Fredette and Jackson Emery combined to shoot 10-of-34 from the floor. Fredette finished with a game-high 24 points.
"We didn't shoot the ball as well from the 3-point line as well as we're capable of," Rose said. "(The game) was about grinding it out, finding a way to win without hitting your comfortable shots that you normally hit."
Fredette knocked down only 4-of-11 shots from 3-point range. Emery was 1-of-8.
The Cougars know they can ill-afford to be mired in a shooting slump at this time of year.
"We know we're good shooters and we're going to come ready to go (tonight)," Emery said. "Jimmer and I, we didn't shoot the ball very well (against TCU). Usually it's one of us that's shooting really well, but when you have both of us not shooting very well it can really hurt us as a team because the other guys depend on us to hit shots so they can get open, create and do what they can do really well."

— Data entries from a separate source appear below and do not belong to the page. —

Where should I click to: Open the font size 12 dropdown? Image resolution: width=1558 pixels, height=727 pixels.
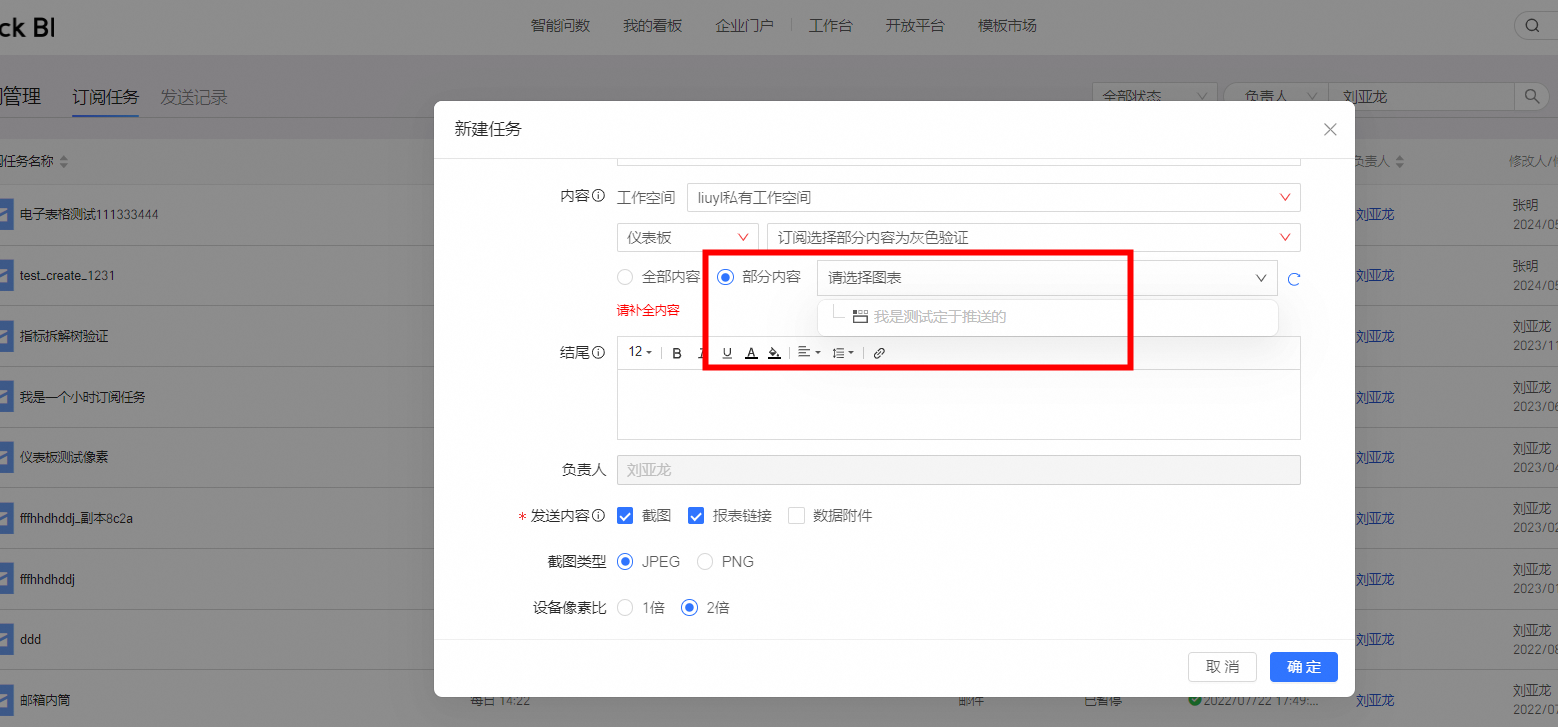(639, 352)
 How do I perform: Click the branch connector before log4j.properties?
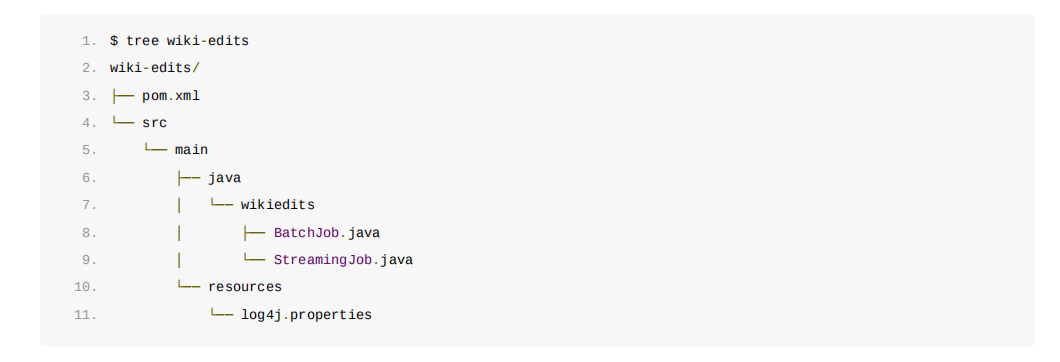tap(222, 313)
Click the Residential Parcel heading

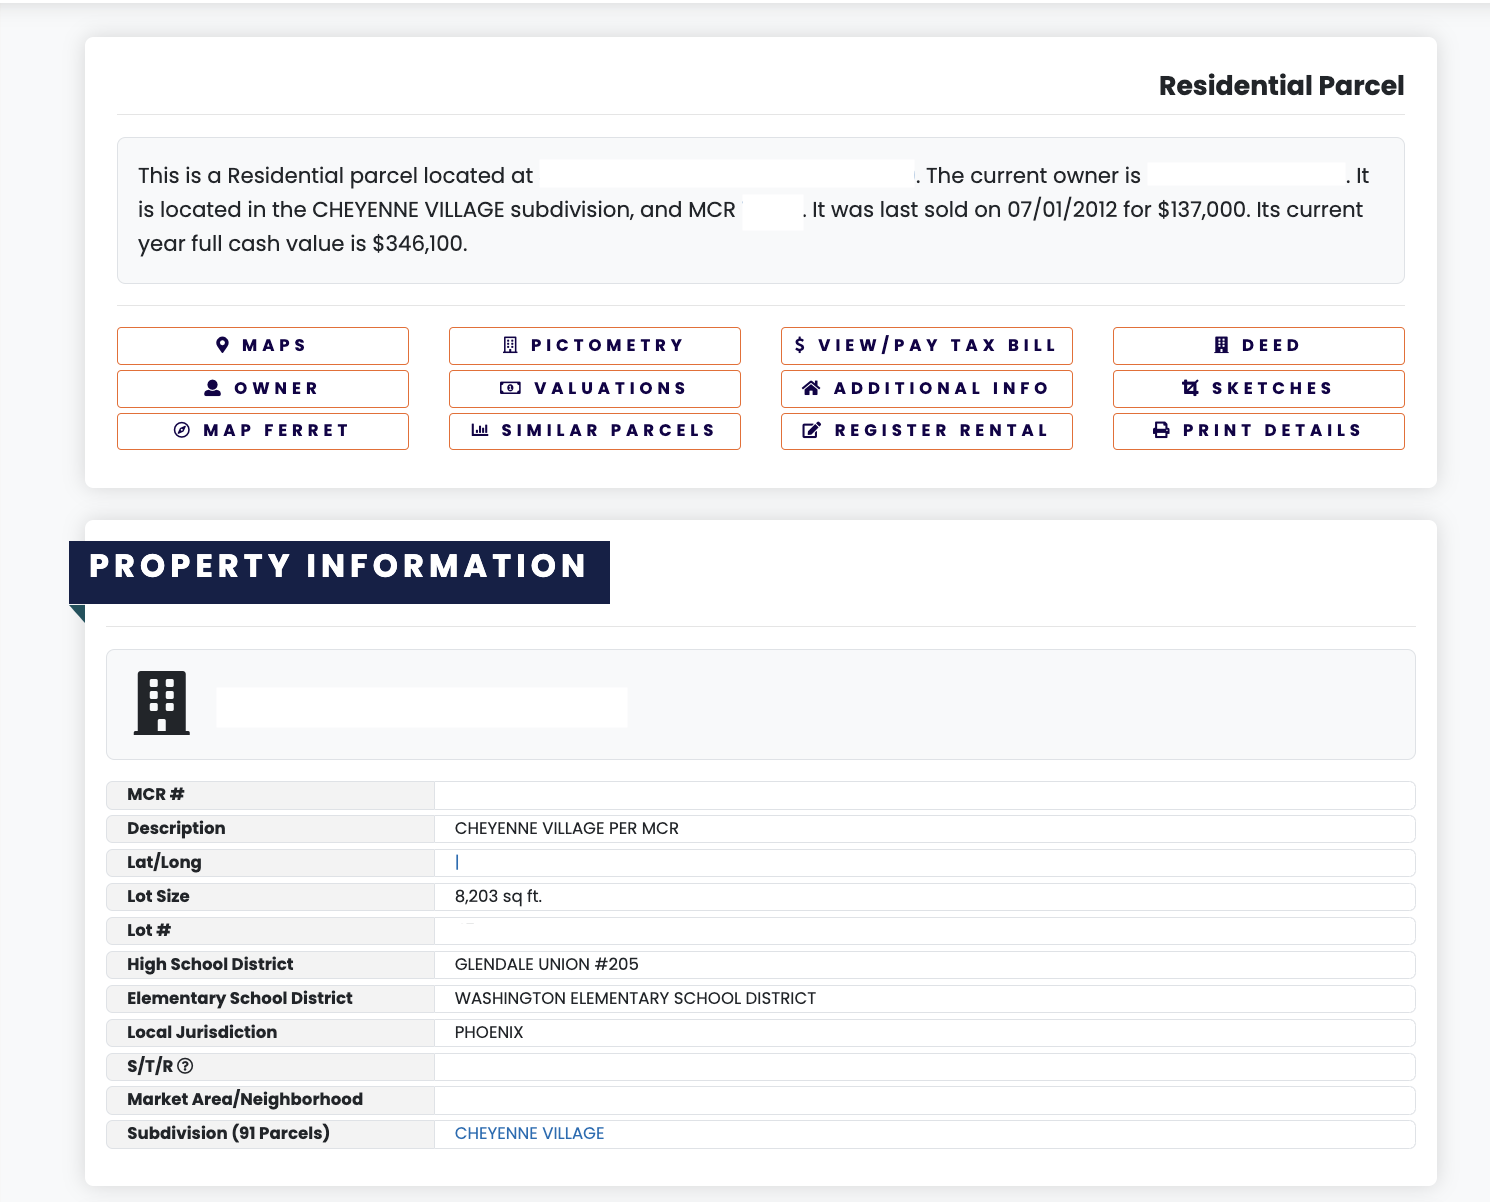(1281, 86)
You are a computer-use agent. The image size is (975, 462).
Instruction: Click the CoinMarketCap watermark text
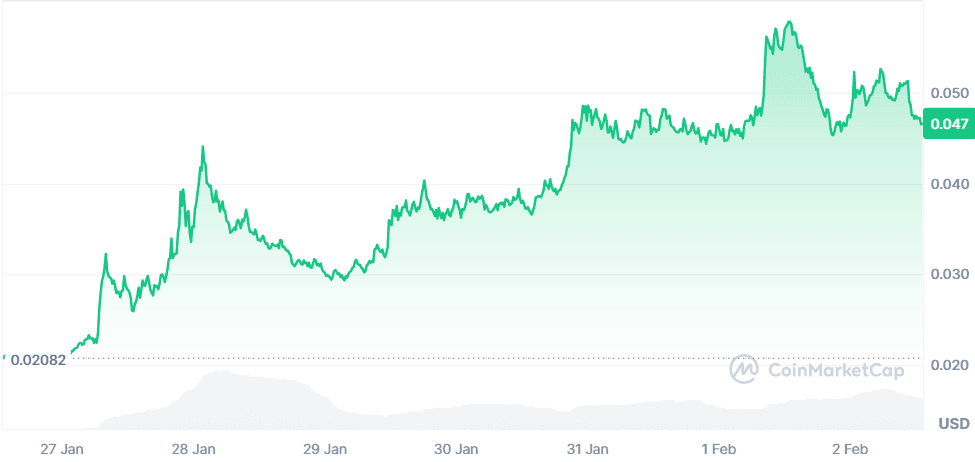836,370
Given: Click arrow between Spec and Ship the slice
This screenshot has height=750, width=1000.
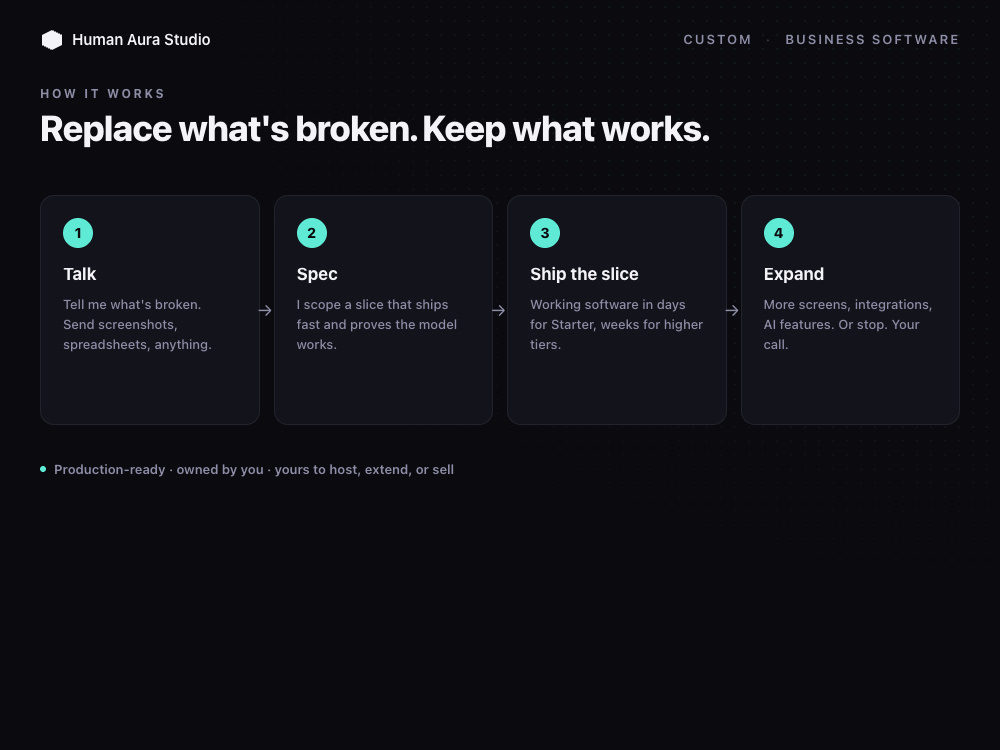Looking at the screenshot, I should pos(499,311).
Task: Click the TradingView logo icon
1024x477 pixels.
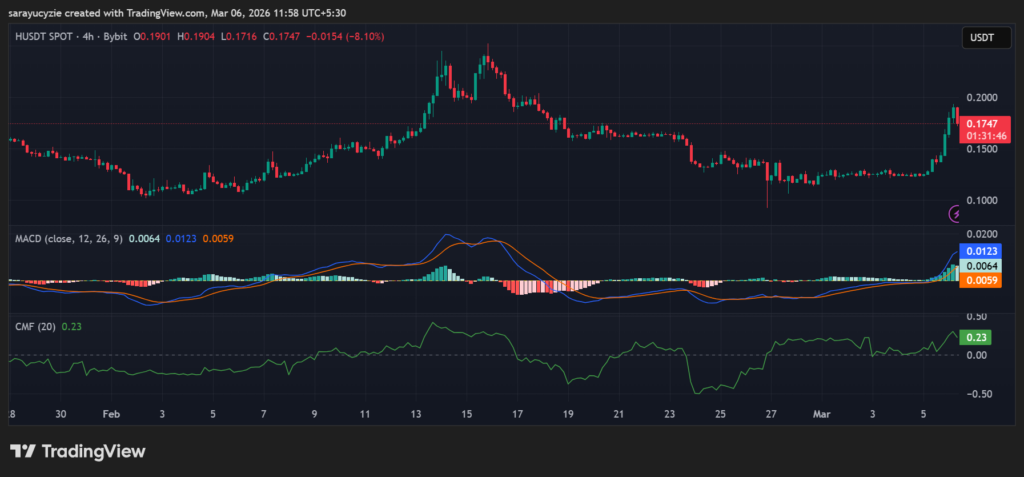Action: tap(23, 451)

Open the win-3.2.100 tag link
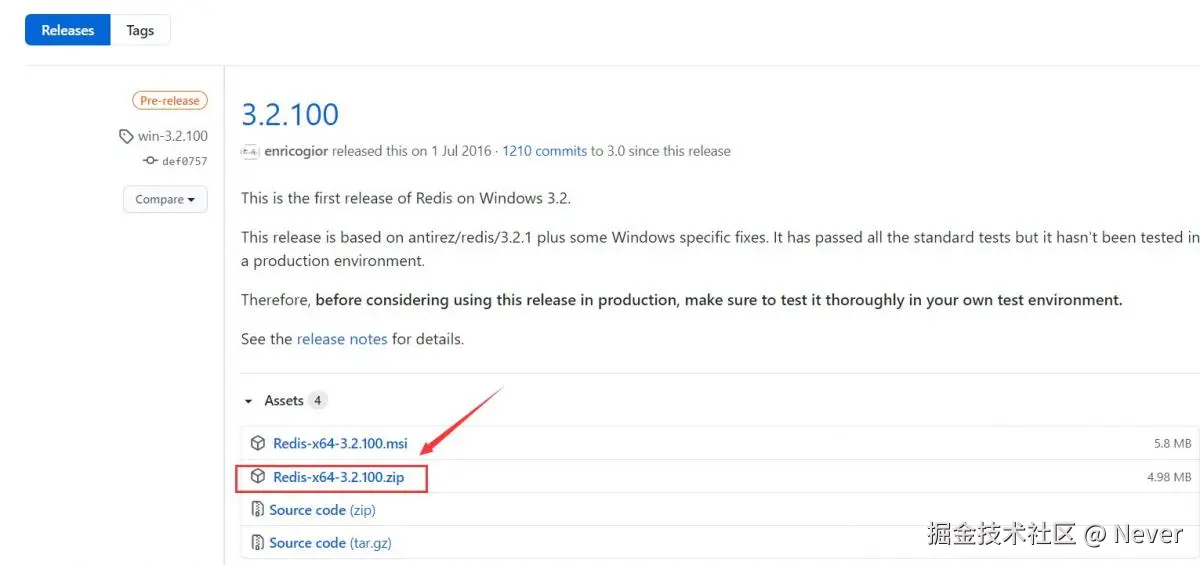click(x=173, y=136)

TCU took a one-point lead, 34-33, at halftime after hitting seven 3-pointers, before the Cougars scored seven straight points to open the second half.
"We tried to get it going to start that second half," Rose said. "We got a little bit of a lead, then we had some open shots and missed. (TCU) did a good job of coming back."
Fredette put BYU up 50-44 with 7:30 remaining — it marked his first basket of the second half — and with 1:30 left, Fredette hit a 3-pointer to give the Cougars a 58-50 advantage.
But TCU refused to go down quietly. Frog guard Greg Hill drained back-to-back 3-pointers. On one of those, he also drew a foul and completed a four-point play. At that point, BYU led 60-58 with 22.7 seconds left in the game.
The Cougars played tough defense from there — Emery, the MWC defensive player of the year, blocked a Hank Thorns shot with six seconds remaining — and Fredette and Emery drilled two free throws apiece to seal the hard-fought win.
"To be able to finish the game like we did, hit a few free throws, win the game, we're excited to move forward," Rose said.